Pour un 101ème post, difficile de ne pas faire un clin d’oeil à la loi 101. Elle est revenue une xième fois dans les médias il y a deux semaines. En effet, Madame Marois a proposé qu’on refasse une nouvelle loi 101 car l’actuelle, pour elle, est rendue vétuste. La loi 101, j’ai l’impression que c’est comme la boîte de Pandore des Québécois. À chaque fois que tu l’entrouvres, y a comme un voile malsain qui se lève et menace de tous nous détruire. Sans farces, à chaque fois qu’on parle d’y toucher, la planète frémit. Se trouve alors les journalistes du Devoir pour nous dire: “Oui, il faut le faire !” et les journalistes du Globe & Mail qui crient au racisme. Moi, je ne sais pas quoi en penser. D’un côté, c’est vrai que ça me fait chier le recul du français dans la métropole. De l’autre, une bonne partie des immigrants apprennent ou connaissent le français à leur arrivée et il y a peut-être un peu de paranoïa derrière tout ça.

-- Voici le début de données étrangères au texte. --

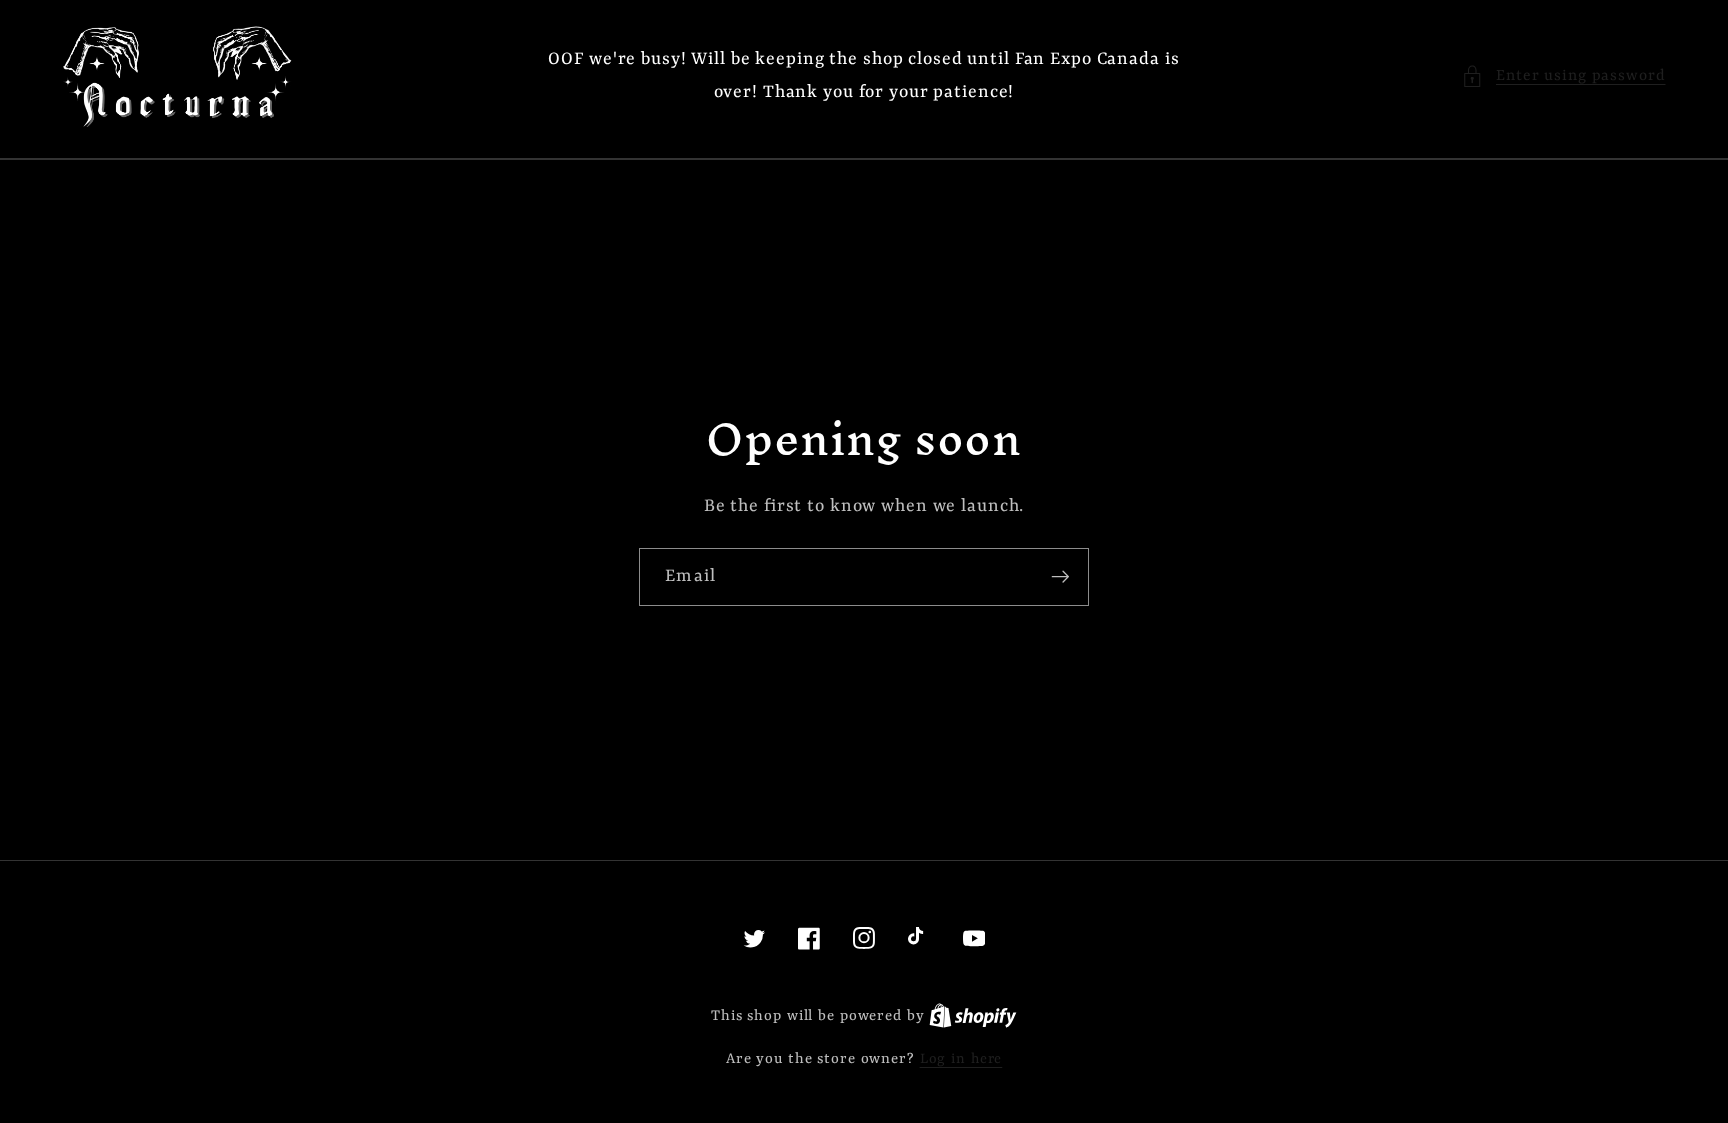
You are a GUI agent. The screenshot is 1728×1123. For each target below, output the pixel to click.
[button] (1563, 76)
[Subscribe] (1060, 577)
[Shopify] (973, 1016)
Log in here (961, 1059)
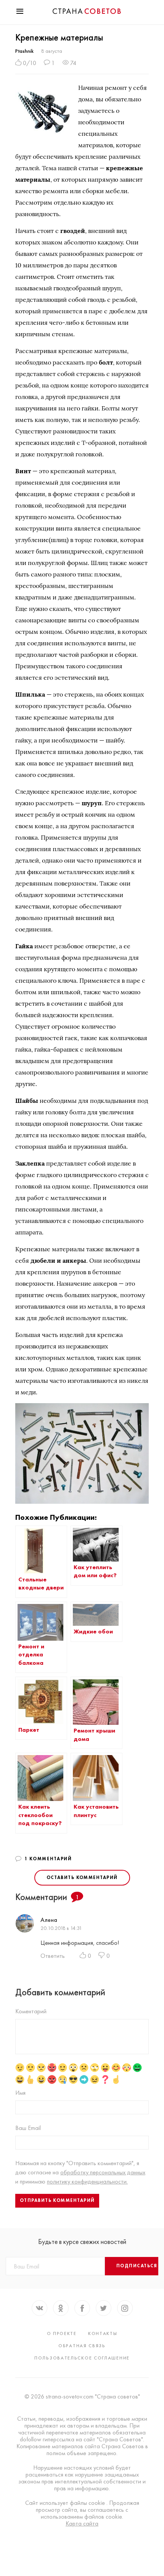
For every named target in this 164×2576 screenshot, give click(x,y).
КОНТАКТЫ (102, 2333)
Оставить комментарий (82, 1877)
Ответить (52, 1956)
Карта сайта (82, 2523)
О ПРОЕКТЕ (62, 2333)
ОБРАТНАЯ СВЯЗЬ (82, 2346)
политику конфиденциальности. (87, 2181)
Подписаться (137, 2266)
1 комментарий (48, 1859)
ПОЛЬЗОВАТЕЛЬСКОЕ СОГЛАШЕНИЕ (82, 2358)
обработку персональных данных (102, 2172)
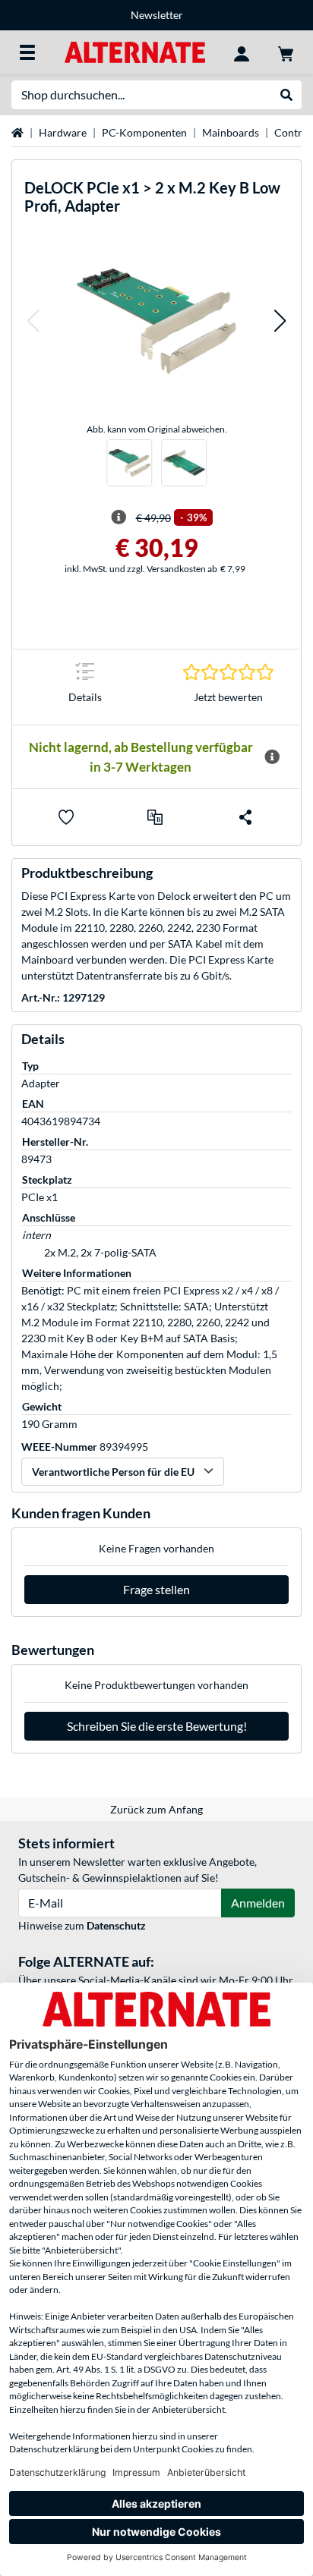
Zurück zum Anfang (156, 1809)
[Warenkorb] (286, 52)
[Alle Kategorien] (27, 52)
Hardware (63, 132)
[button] (33, 320)
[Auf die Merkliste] (66, 817)
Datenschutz (116, 1925)
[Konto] (242, 52)
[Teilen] (245, 817)
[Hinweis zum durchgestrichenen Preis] (118, 517)
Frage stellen (156, 1589)
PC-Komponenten (144, 132)
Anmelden (258, 1902)
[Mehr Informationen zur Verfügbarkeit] (272, 757)
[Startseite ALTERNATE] (135, 51)
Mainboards (230, 132)
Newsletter (157, 14)
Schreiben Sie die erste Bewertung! (157, 1726)
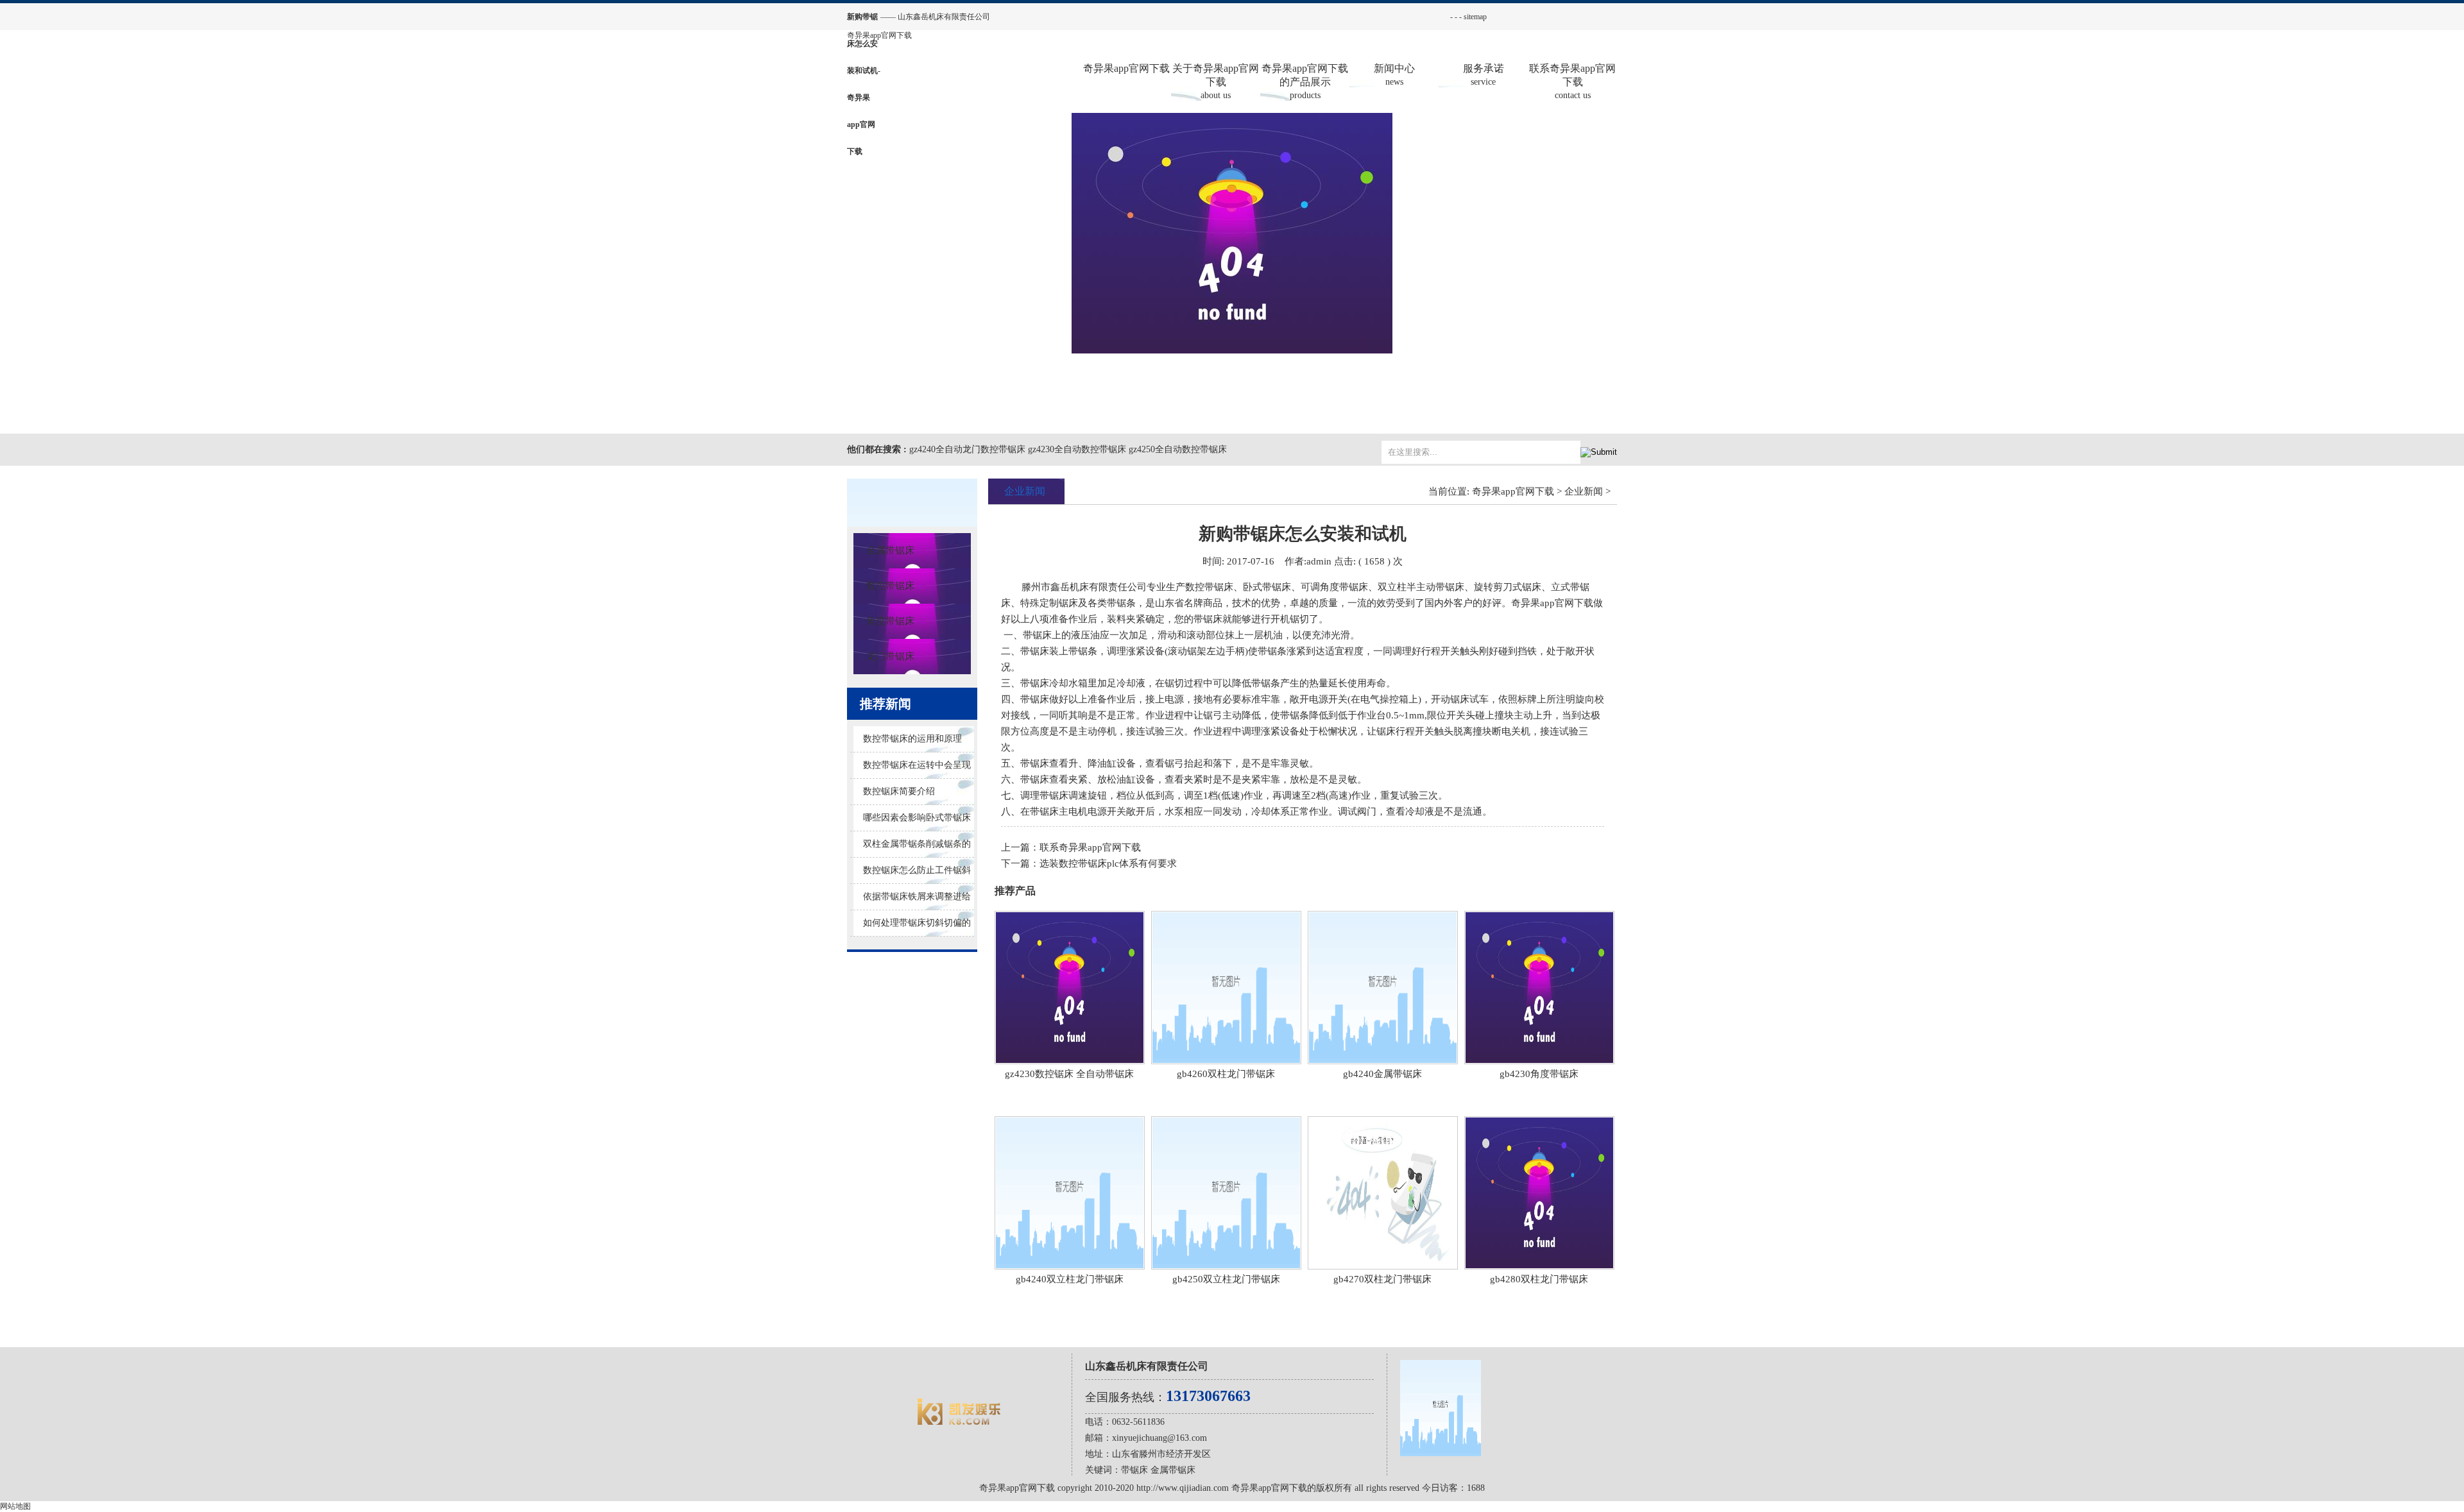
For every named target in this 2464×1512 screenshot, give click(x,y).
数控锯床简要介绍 (899, 791)
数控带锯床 (890, 586)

En fait, ce que je trouve avec la loi 101, c’est que je trouve ça triste qu’on ait besoin de ça. Là, je sais qu’il y a un paquet de souverainistes qui vont m’écrire : BEN ON A JUSTE À FAIRE LA SOUVERAINETÉ POUR PLUS EN AVOIR BESOIN ! Je peux pas dire grand chose à cet argument excepté que, comme je l’ai déjà dit, c’est souvent les francophones qui se plient aux boutiques anglaises du West Island. Je veux dire, s’ils exigeaient un service francophone de qualité, s’ils faisaient des protestations devant les commerces unilingues anglophones et si le Journal de Montréal avait eu le culot de diffuser la liste des commerces où l’on parle strictement anglais, la situation de la loi 101 ne serait pas aussi questionnée.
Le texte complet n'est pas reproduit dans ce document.